SEC Announces New Tools to Secure Cooperation in Investigations and Enforcement Proceedings

 

The Securities and Exchange Commission announced this week a new initiative to encourage private individuals and corporations to cooperate in SEC investigations and enforcement. The SEC will revise its Enforcement Division's enforcement manual to add a new section entitled "Fostering Cooperation." The section will allow SEC investigators to use the following "tools":

Cooperation Agreements — Formal written agreements in which the Enforcement Division agrees to recommend to the Commission that a cooperator receive credit for cooperating in investigations or related enforcement actions if the cooperator provides substantial assistance such as full and truthful information and testimony.

Deferred Prosecution Agreements — Formal written agreements in which the Commission agrees to forego an enforcement action against a cooperator if the individual or company agrees, among other things, to cooperate fully and truthfully and to comply with express prohibitions and undertakings during a period of deferred prosecution.

Non-prosecution Agreements — Formal written agreements, entered into under limited and appropriate circumstances, in which the Commission agrees not to pursue an enforcement action against a cooperator if the individual or company agrees, among other things, to cooperate fully and truthfully and comply with express undertakings.
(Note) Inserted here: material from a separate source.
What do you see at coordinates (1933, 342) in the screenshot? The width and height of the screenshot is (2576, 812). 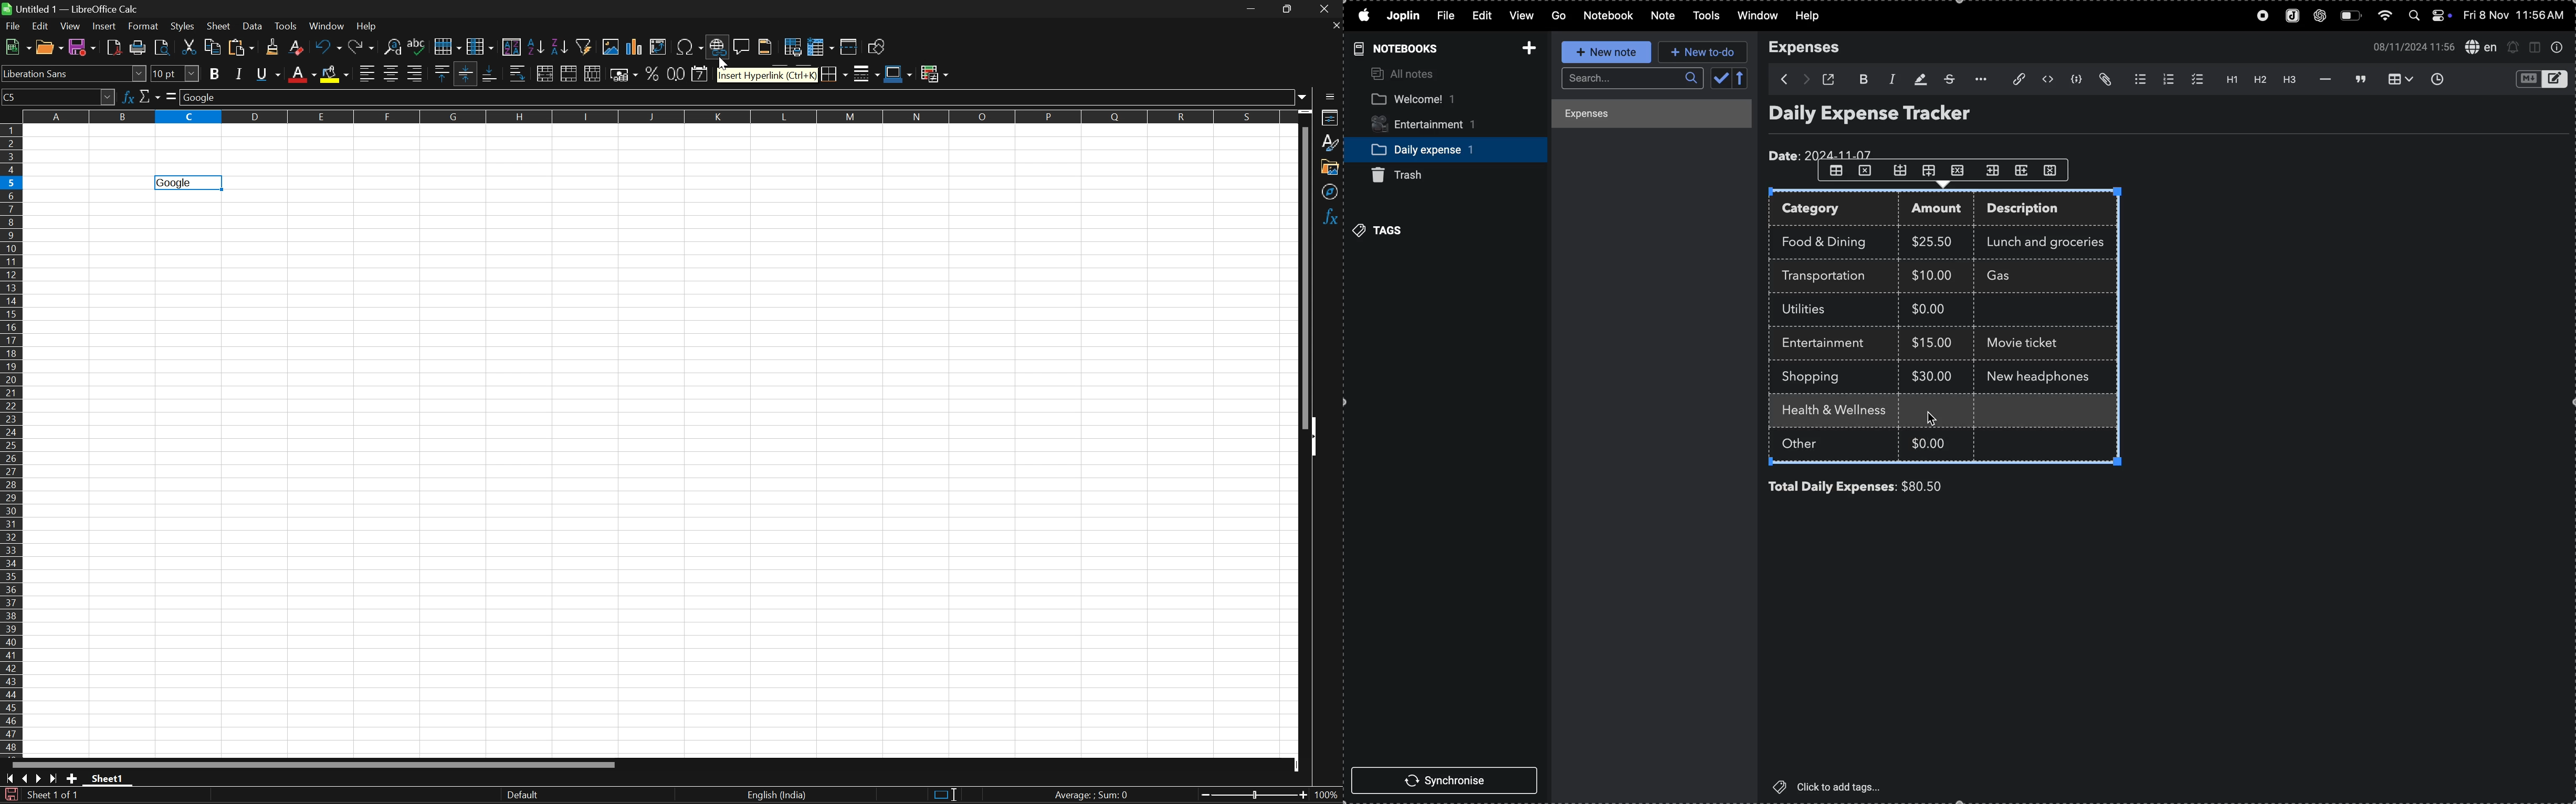 I see `$15.00` at bounding box center [1933, 342]. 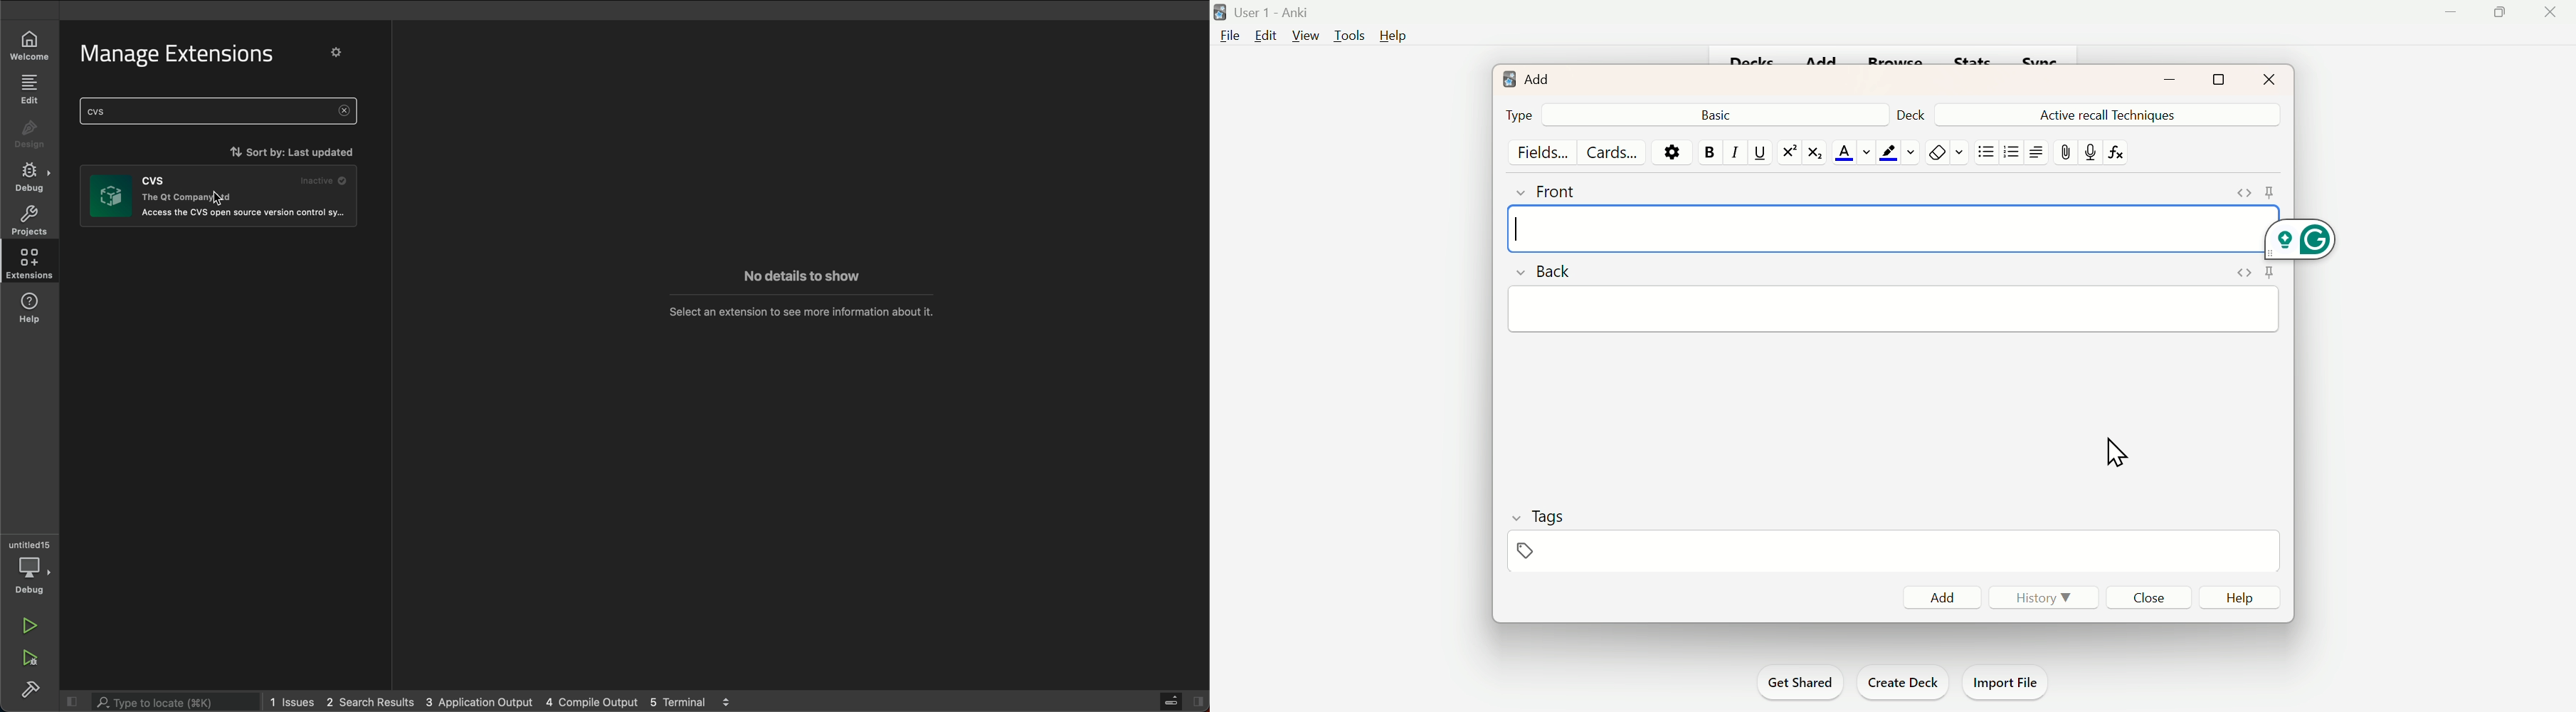 I want to click on Superscript, so click(x=1787, y=152).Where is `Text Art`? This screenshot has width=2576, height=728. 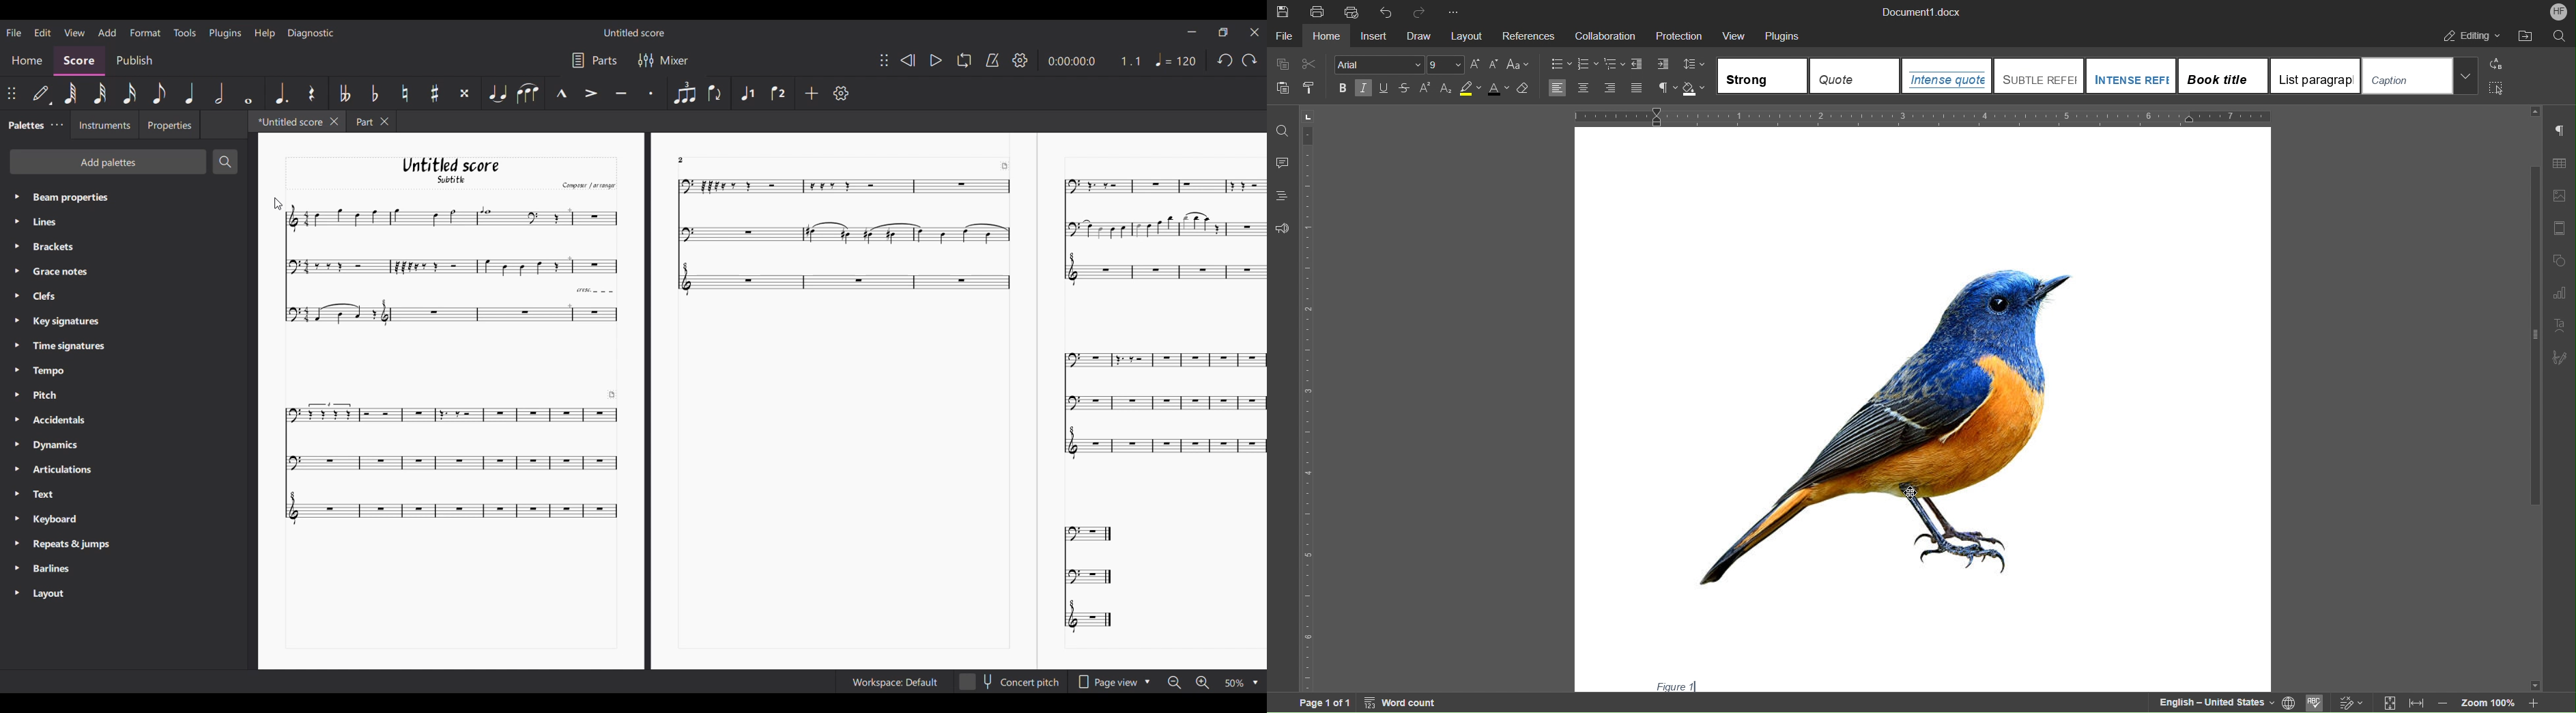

The proposed changes also streamline the process for requesting immunity from the Justice Department for witnesses assisting in SEC investigations and enforcement actions. They futhermore set forth considerations for evaluating cooperation by individuals, including:

The assistance provided by the cooperating individual.
The importance of the underlying matter in which the individual cooperated.
The societal interest in ensuring the individual is held accountable for his or her misconduct.
The appropriateness of cooperation credit based upon the risk profile of the cooperating individual.
As the announcement recognizes, the "tools" are tools which the Department of Justice has long employed to secure cooperation and obtain information. Professor Ellen S. Podgor of Stetson University College of Law and the White Collar Crime Prof Blog has listed concerns regarding the SEC's new cooperation criteria.